Sublethal oxidative stress inhibits tumor cell adhesion and enhances experimental metastasis of murine mammary carcinoma

Abstract

We have postulated that murine mammary tumor progression is fueled, in part, by tumor-associated macrophages that deliver sub-lethal oxidative stress to tumor cells. In the present study, we determined whether oxidative stress would affect murine mammary tumor cell attachment to laminin and fibronectin, critical functions in the metastatic process. Sublethal oxidative stress generated by exposure of cells to hydrogen peroxide (H₂O₂, 1–1000 μM/L) inhibited tumor cell attachment to immobilized laminin or fibronectin. This oxidant effect was blocked in the presence of catalase which removes H₂O₂. The inhibitory effect on attachment was rapid, with significant inhibition occurring at 5 min; total inhibition was achieved at 60 min with 1 mM H₂O₂. The oxidative stress effect was partially reversible at 20 h post-treatment and occurred at concentrations of H₂O₂ that do not adversely affect cell viability or growth.
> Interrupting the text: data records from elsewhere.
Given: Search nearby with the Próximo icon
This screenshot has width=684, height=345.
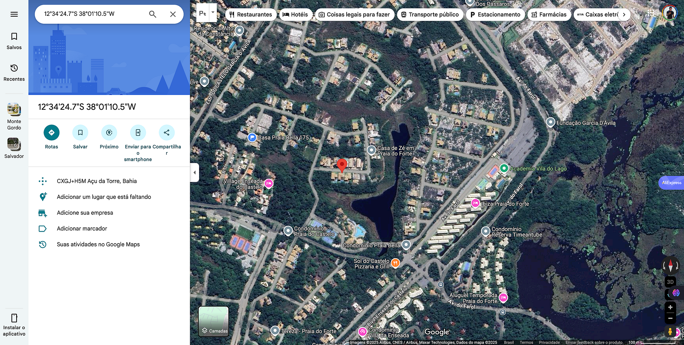Looking at the screenshot, I should (109, 133).
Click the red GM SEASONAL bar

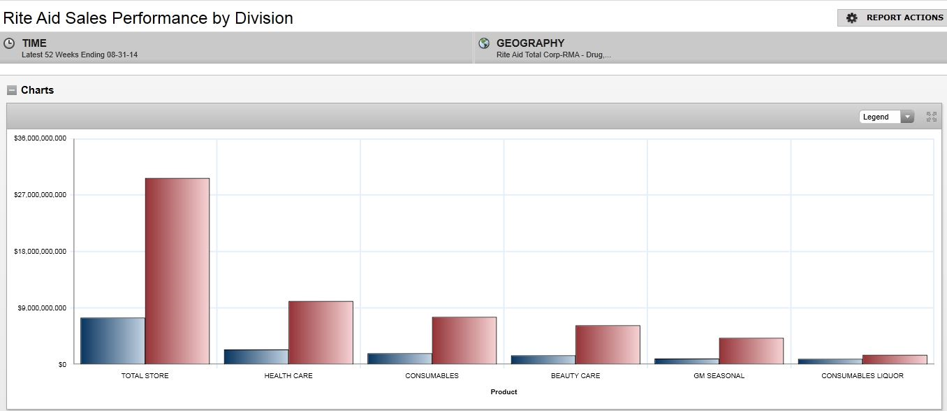pyautogui.click(x=751, y=351)
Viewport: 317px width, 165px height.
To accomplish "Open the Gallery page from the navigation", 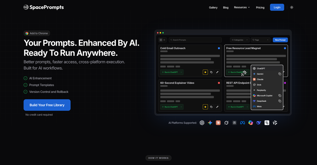I will tap(213, 8).
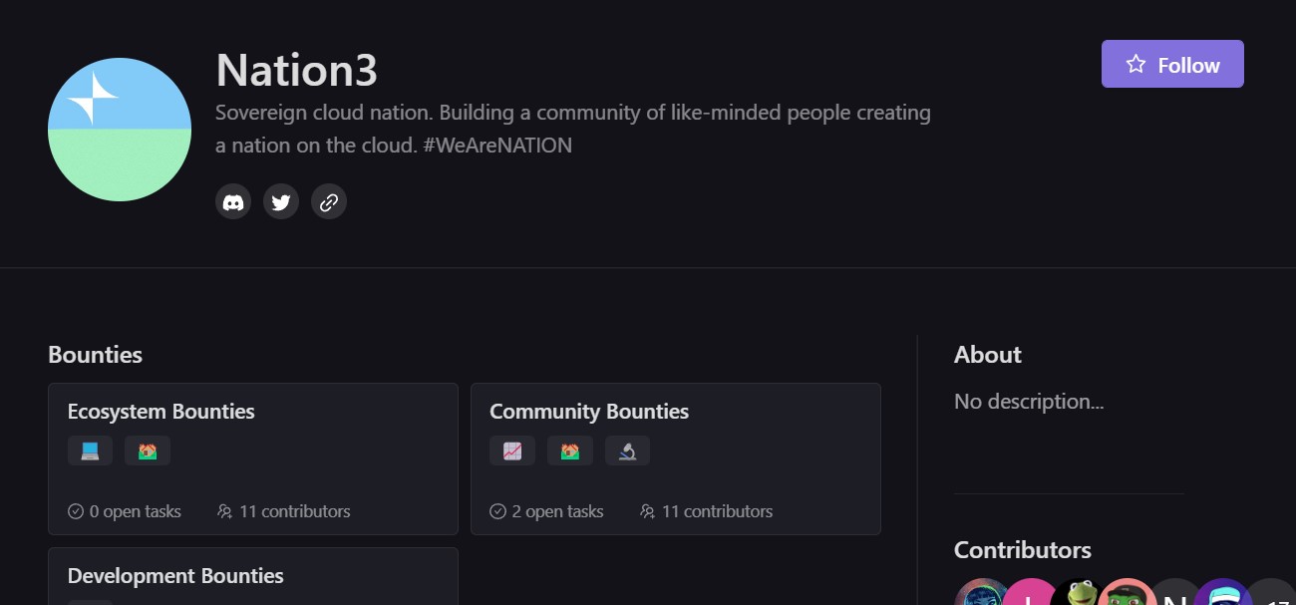Image resolution: width=1296 pixels, height=605 pixels.
Task: Click "11 contributors" in Ecosystem Bounties
Action: pyautogui.click(x=284, y=511)
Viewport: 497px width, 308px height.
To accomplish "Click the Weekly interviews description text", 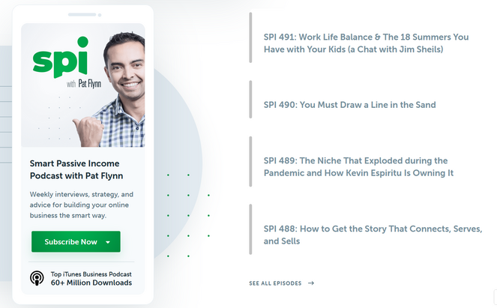I will click(82, 205).
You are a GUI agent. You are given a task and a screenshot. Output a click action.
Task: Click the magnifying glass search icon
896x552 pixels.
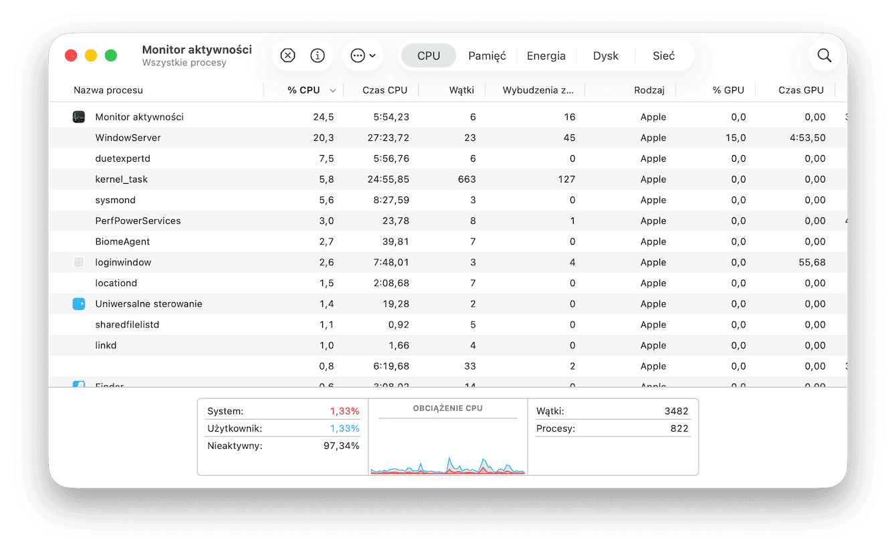coord(824,55)
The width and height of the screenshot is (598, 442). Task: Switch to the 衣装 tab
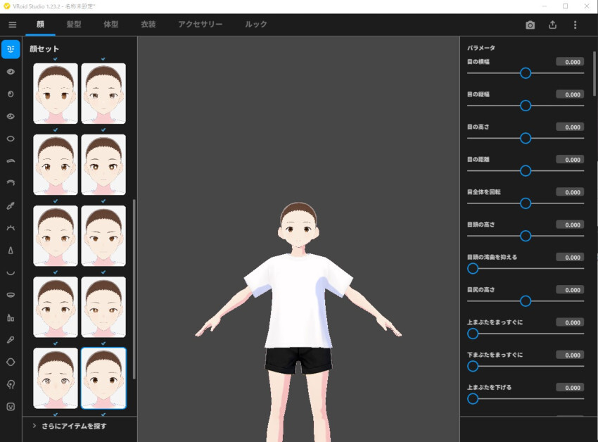click(x=148, y=24)
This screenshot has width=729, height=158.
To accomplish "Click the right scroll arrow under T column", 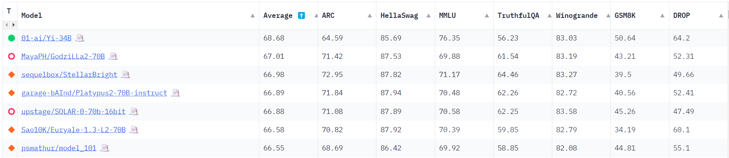I will point(14,25).
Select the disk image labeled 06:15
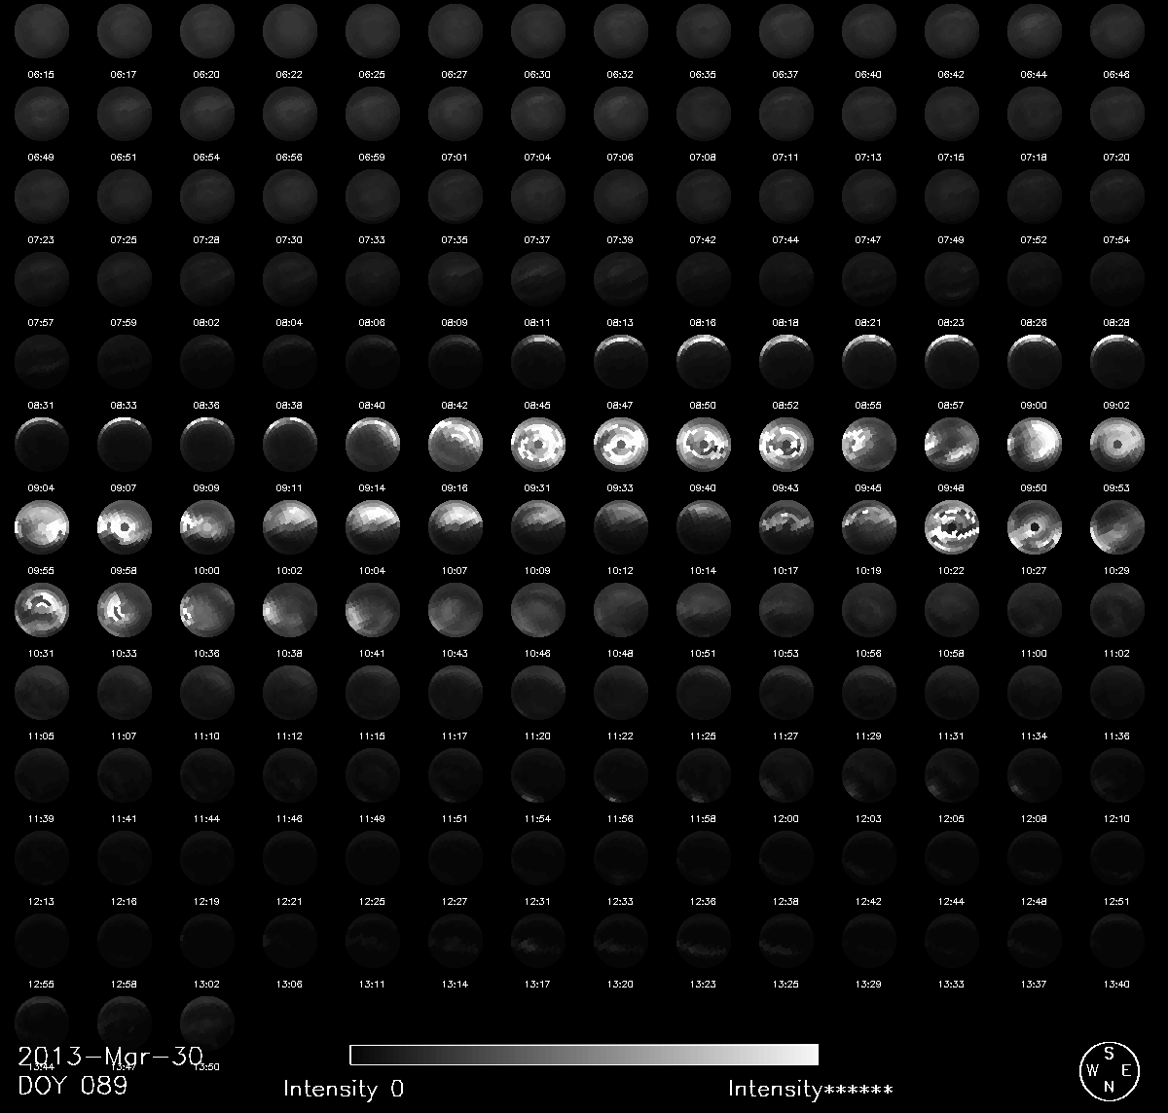 42,29
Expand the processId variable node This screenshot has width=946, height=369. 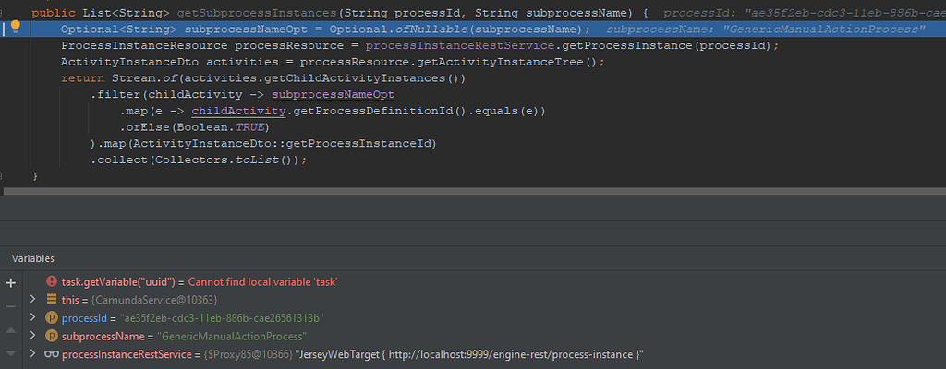[x=34, y=318]

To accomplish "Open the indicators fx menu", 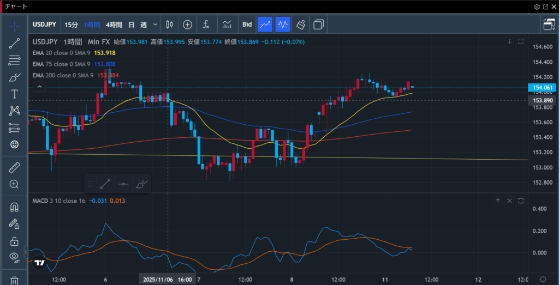I will tap(206, 25).
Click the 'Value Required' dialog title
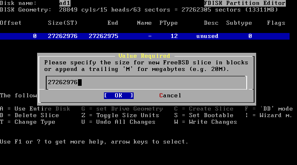The width and height of the screenshot is (297, 165). (144, 56)
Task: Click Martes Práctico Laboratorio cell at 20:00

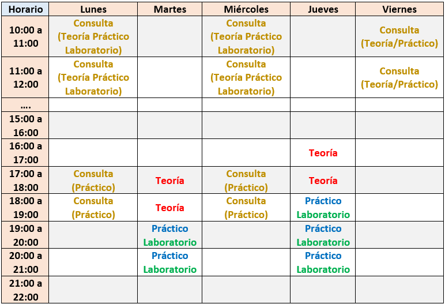Action: click(x=169, y=262)
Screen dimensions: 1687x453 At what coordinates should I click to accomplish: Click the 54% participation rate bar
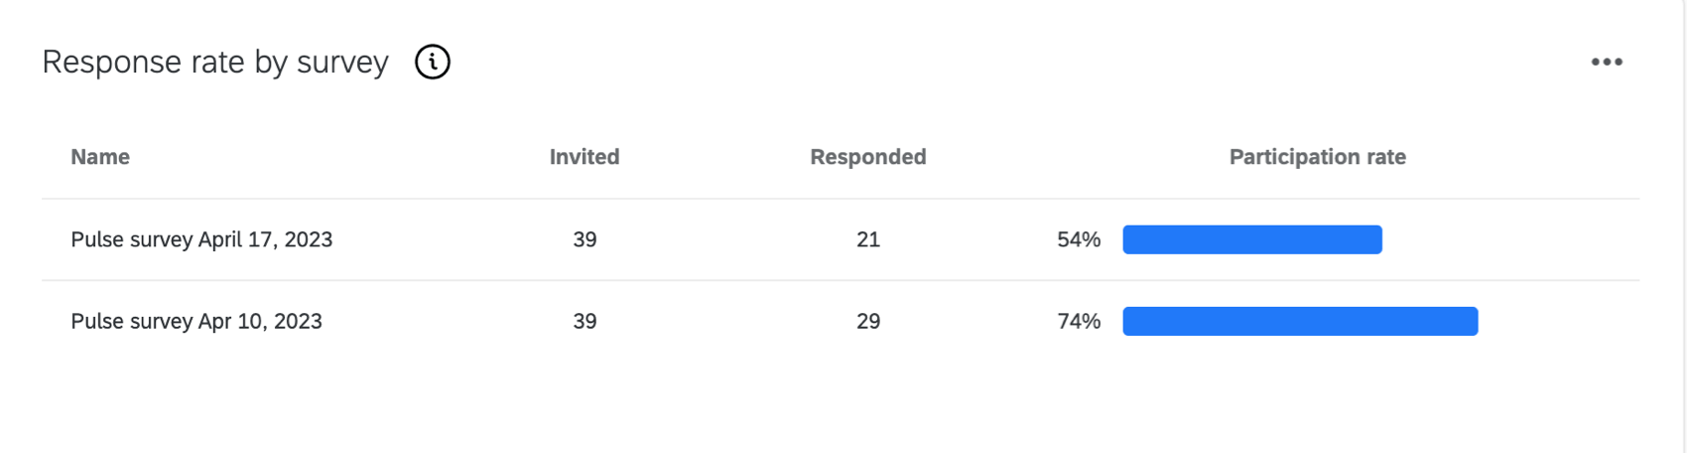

Pretreatment of tumor cells with H₂O₂ or hypoxanthanine and xanthine oxidase (to generate superoxide radical and H₂O₂) prior to intravenous injection, enhanced experimental lung tumor colony formation. The enhancement of experimental metastatic potential with enzyme-generated oxidative stress was completely reversed by catalase; the H₂O₂-mediated enhancement was only partially reversed with catalase. Thus, treatments that inhibit tumor cell attachment to extracellular matrix proteins in vitro enhance experimental metastasis in vivo.